Discovery of Isopropanolamine Derivatives as Potential Antifungal Agrochemicals

Given the substantial losses in crop yields resulting from fungal diseases, it is imperative to develop highly efficient antifungal agents with novel chemical skeletons and mechanisms of action to overcome resistance to traditional fungicides. Isopropanolamine, as a versatile chemical fragment, has garnered significant interest due to its diverse biological activities in pharmaceutical research. Our previous research verified its inhibitory effect on fungal phosphatidic acid phosphatase.
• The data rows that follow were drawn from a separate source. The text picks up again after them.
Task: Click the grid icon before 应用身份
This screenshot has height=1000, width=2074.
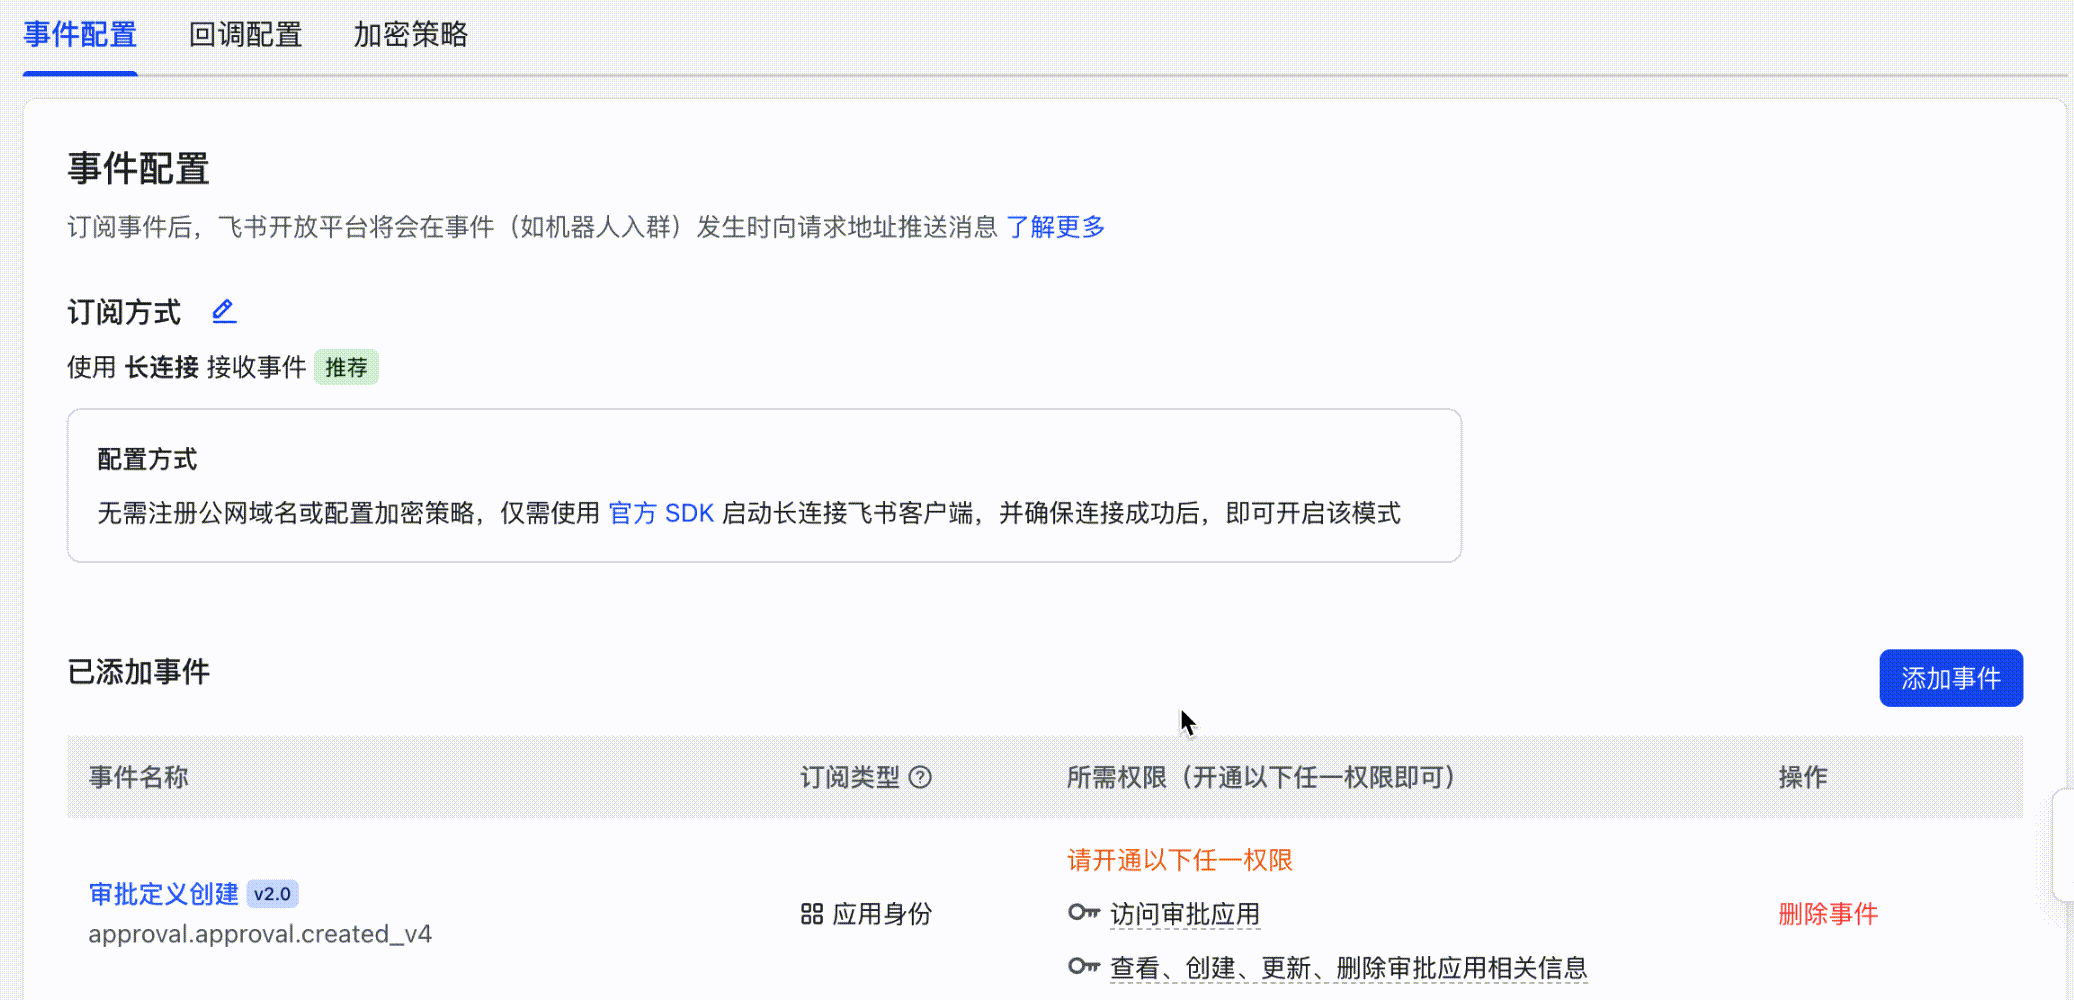Action: coord(811,914)
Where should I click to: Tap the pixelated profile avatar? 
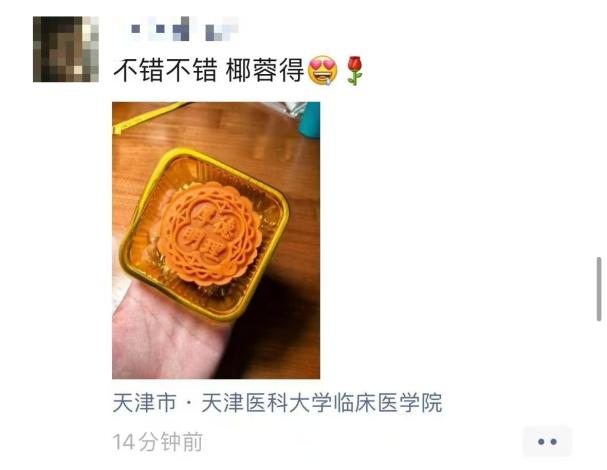coord(66,49)
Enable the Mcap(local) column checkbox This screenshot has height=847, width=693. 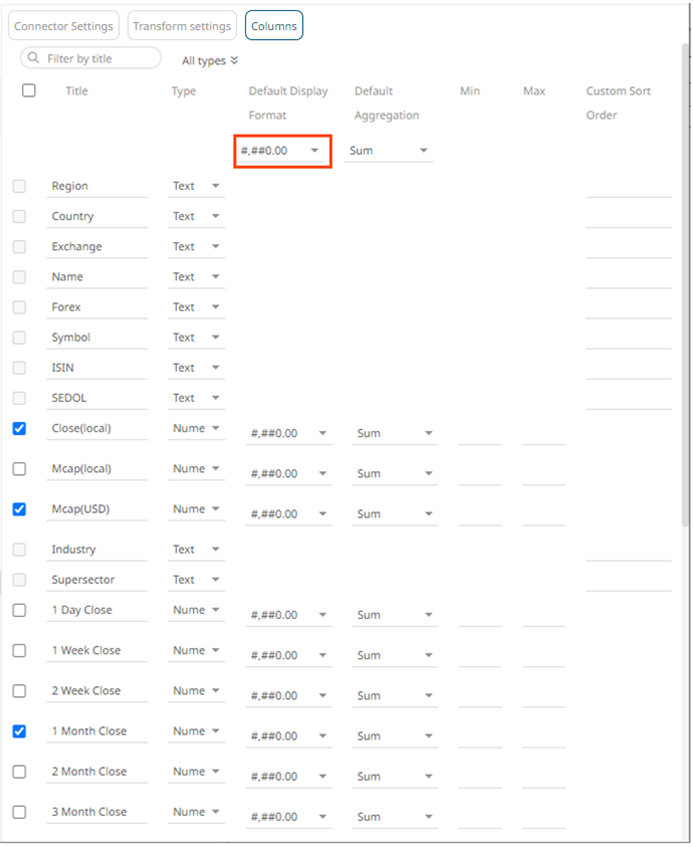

To elucidate the structure–activity relationship of isopropanolamine derivatives, we designed a series of novel compounds using protein modeling and reverse batch docking, which exhibited potent antifungal properties. Notably, (R)-B17 demonstrated a 41-fold greater potency against Fusarium graminearum than the commercial fungicide boscalid (EC₅₀= 7.14 μM vs. 294 μM). Similarly, (R)-C22 showed a 34-fold enhanced inhibition of Monilinia fructicola compared to azoxystrobin (EC₅₀= 1.82 vs. 62.6 μM). Computational approaches─including molecular docking, molecular dynamics simulations, and quantum chemical calculations─elucidated binding affinities for target proteins. These findings further indicate that stereochemical configurations critically influence simulation outcomes, thereby explaining the differential biological activities of these chiral molecules.